TASK BRIEF:
Below are some records; return each one exactly as written.

____

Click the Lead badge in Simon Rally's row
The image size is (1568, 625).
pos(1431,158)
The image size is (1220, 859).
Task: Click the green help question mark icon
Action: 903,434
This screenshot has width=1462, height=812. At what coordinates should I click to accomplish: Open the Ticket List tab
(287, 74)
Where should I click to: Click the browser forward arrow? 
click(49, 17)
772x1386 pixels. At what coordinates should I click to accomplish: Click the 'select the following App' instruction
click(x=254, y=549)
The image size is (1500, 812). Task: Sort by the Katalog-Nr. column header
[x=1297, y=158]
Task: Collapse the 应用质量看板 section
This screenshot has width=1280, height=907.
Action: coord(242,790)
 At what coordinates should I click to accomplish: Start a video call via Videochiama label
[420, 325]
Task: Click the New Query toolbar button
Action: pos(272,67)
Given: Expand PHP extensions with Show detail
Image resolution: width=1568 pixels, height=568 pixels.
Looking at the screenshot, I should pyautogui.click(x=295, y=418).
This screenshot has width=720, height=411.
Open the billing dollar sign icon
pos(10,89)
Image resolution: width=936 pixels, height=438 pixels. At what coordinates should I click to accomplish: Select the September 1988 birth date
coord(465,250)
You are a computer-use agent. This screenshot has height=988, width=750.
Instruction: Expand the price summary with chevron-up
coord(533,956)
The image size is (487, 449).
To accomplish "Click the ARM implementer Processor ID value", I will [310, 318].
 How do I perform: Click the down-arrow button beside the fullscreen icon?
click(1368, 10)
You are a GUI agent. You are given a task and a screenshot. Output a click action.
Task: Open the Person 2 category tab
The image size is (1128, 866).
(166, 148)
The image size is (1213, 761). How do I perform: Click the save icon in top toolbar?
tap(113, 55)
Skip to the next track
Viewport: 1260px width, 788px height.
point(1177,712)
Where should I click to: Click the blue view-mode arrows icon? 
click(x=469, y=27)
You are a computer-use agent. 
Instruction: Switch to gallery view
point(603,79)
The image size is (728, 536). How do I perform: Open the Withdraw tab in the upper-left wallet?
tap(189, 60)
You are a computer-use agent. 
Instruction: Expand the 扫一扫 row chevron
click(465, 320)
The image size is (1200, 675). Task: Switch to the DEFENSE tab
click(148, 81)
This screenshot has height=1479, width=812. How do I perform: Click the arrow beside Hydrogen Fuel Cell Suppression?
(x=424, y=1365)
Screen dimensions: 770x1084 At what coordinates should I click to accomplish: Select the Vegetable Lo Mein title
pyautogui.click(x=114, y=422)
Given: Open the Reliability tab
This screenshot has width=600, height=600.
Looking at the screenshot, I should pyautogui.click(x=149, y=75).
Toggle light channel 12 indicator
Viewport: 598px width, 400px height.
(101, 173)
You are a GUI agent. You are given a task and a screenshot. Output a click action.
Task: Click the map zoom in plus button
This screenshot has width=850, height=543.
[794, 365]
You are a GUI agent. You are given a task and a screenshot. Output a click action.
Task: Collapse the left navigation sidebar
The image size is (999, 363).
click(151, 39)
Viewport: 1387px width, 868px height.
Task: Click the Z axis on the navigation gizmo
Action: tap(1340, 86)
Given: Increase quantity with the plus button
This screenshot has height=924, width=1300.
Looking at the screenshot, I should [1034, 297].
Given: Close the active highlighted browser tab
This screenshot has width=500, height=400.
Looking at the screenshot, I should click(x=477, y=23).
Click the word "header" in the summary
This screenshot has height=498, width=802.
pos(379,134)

____

SOLUTION:
Click the Lead badge in Simon Rally's row
The image size is (1568, 625).
pos(1431,158)
The image size is (1220, 859).
Task: Click the green help question mark icon
Action: 903,434
This screenshot has width=1462, height=812. At what coordinates should I click to accomplish: Open the Ticket List tab
(287, 74)
Where should I click to: Click the browser forward arrow? 
click(49, 17)
772x1386 pixels. At what coordinates should I click to accomplish: Click the 'select the following App' instruction
click(x=254, y=549)
The image size is (1500, 812). Task: Sort by the Katalog-Nr. column header
[x=1297, y=158]
Task: Collapse the 应用质量看板 section
This screenshot has width=1280, height=907.
Action: coord(242,790)
 At what coordinates should I click to accomplish: Start a video call via Videochiama label
[420, 325]
Task: Click the New Query toolbar button
Action: pos(272,67)
Given: Expand PHP extensions with Show detail
Image resolution: width=1568 pixels, height=568 pixels.
Looking at the screenshot, I should pyautogui.click(x=295, y=418).
This screenshot has width=720, height=411.
Open the billing dollar sign icon
pos(10,89)
Image resolution: width=936 pixels, height=438 pixels. At what coordinates should I click to accomplish: Select the September 1988 birth date
coord(465,250)
You are a computer-use agent. This screenshot has height=988, width=750.
Instruction: Expand the price summary with chevron-up
coord(533,956)
The image size is (487, 449).
To accomplish "Click the ARM implementer Processor ID value", I will [310, 318].
 How do I perform: Click the down-arrow button beside the fullscreen icon?
click(1368, 10)
You are a GUI agent. You are given a task and a screenshot. Output a click action.
Task: Open the Person 2 category tab
The image size is (1128, 866).
(166, 148)
The image size is (1213, 761). How do I perform: Click the save icon in top toolbar?
tap(113, 55)
Skip to the next track
Viewport: 1260px width, 788px height.
point(1177,712)
Where should I click to: Click the blue view-mode arrows icon? 
click(x=469, y=27)
You are a computer-use agent. 
Instruction: Switch to gallery view
point(603,79)
The image size is (728, 536). How do I perform: Open the Withdraw tab in the upper-left wallet?
tap(189, 60)
You are a computer-use agent. 
Instruction: Expand the 扫一扫 row chevron
click(465, 320)
The image size is (1200, 675). Task: Switch to the DEFENSE tab
click(148, 81)
This screenshot has height=1479, width=812. How do I perform: Click the arrow beside Hydrogen Fuel Cell Suppression?
(x=424, y=1365)
Screen dimensions: 770x1084 At what coordinates should I click to accomplish: Select the Vegetable Lo Mein title
pyautogui.click(x=114, y=422)
Given: Open the Reliability tab
This screenshot has width=600, height=600.
Looking at the screenshot, I should pyautogui.click(x=149, y=75).
Toggle light channel 12 indicator
Viewport: 598px width, 400px height.
(101, 173)
You are a GUI agent. You are given a task and a screenshot. Output a click action.
Task: Click the map zoom in plus button
This screenshot has width=850, height=543.
[794, 365]
You are a GUI agent. You are given a task and a screenshot. Output a click action.
Task: Collapse the left navigation sidebar
The image size is (999, 363).
click(151, 39)
Viewport: 1387px width, 868px height.
Task: Click the Z axis on the navigation gizmo
Action: tap(1340, 86)
Given: Increase quantity with the plus button
This screenshot has height=924, width=1300.
Looking at the screenshot, I should [1034, 297].
Given: Close the active highlighted browser tab
This screenshot has width=500, height=400.
Looking at the screenshot, I should click(x=477, y=23).
Click the word "header" in the summary
This screenshot has height=498, width=802.
pos(379,134)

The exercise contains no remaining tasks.